二人の中で少し背の高い方で、ショートカットの少女はネクタイととれとおそろいのチェックのスカートが特徴で、もう一人の少女は眼鏡を掛けており、真直ぐで肩まである髪に、ワインレッドのリボンと紺色のベストとスカートが特徴だった。

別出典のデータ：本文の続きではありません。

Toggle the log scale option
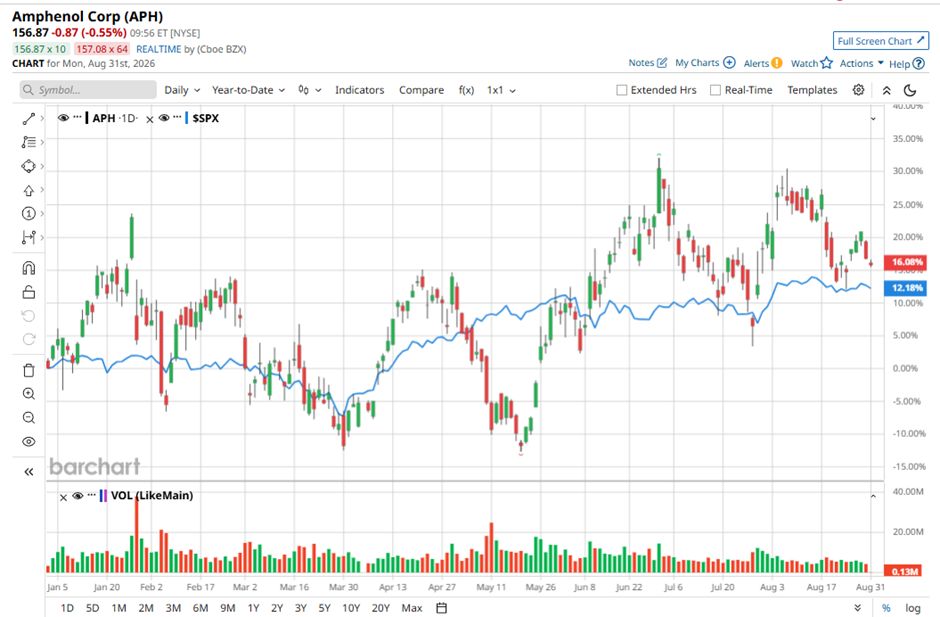 [912, 608]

「それにしても、智里(ちさと)も一緒に帰るなんて、珍しくない?」

 ショートカットの少女がもう一人の少女、智里に話しかけ、彼女は小さく頷いた。

「確かに、珍しいよね。」
「あ〜、お腹すいた〜!」
 ショートカットの少女、友梨(ゆうり)は叫ぶように言い、智里はそれを見て呆れている。

「確かにお腹は空いているけど、そこまでやる?」
「やるよ!」
「……あれ?」

 急に立ち止まった智里に友梨は訝しげに彼女を見た。

「どうかしたの?」
「何か静かじゃない?」
「……。」

 友梨は耳を澄ませ、智里が言うように確かに、いつもなら聞こえてくる末の妹や母、父の声が聞こえてこなかった。

「……どっか出かけるって言ってたっけ?」

 友梨は眉間に皺を寄せ、尋ねると、智里は首を横に振った。

「わたしは聞いていないよ。」
「だよね……。」

 ますます訳が分からなくなった、友梨はひとまず靴を脱ぎ捨て、中に入っていった。

「誰も居ないの!?」

 友梨は真直ぐに家族が集うリビングに向かい、その後を智里が追う。

「お母さん?お父さん?美波(みなみ)?居ないの〜?」

 友梨はヒョッコリと少し開いた扉から、中を覗き込むか、その部屋には誰も居なかった。

「……智里…。」
「お姉ちゃん…。」

 二人は互いの顔を見合わせ、その顔には不安が浮かんでいた。

「「おかしいよ(ね)。」」

 同時に同じ言葉を言う二人だったが、中に入る勇気だけはなかった。

「…ねえ、お姉ちゃん。」
「何?」
「机の上に乗っている料理、どう見ても、食べかけよね?」

 智里が指摘するものを友梨は見詰め、強張った顔で頷いた。

「うん…そうだね。」

 食事の最中で両親や美波が居なくなるなんて、今までそんな事がなかった二人は、「家族に何かが起こったのではないか」と思った。

「取り敢えず中に入ろう?」
「……。」

 何の言葉を発しない智里に友梨は意を決し中に入っていった。

〜つづく〜
あとがき:今週中にまた続きを載せたいです。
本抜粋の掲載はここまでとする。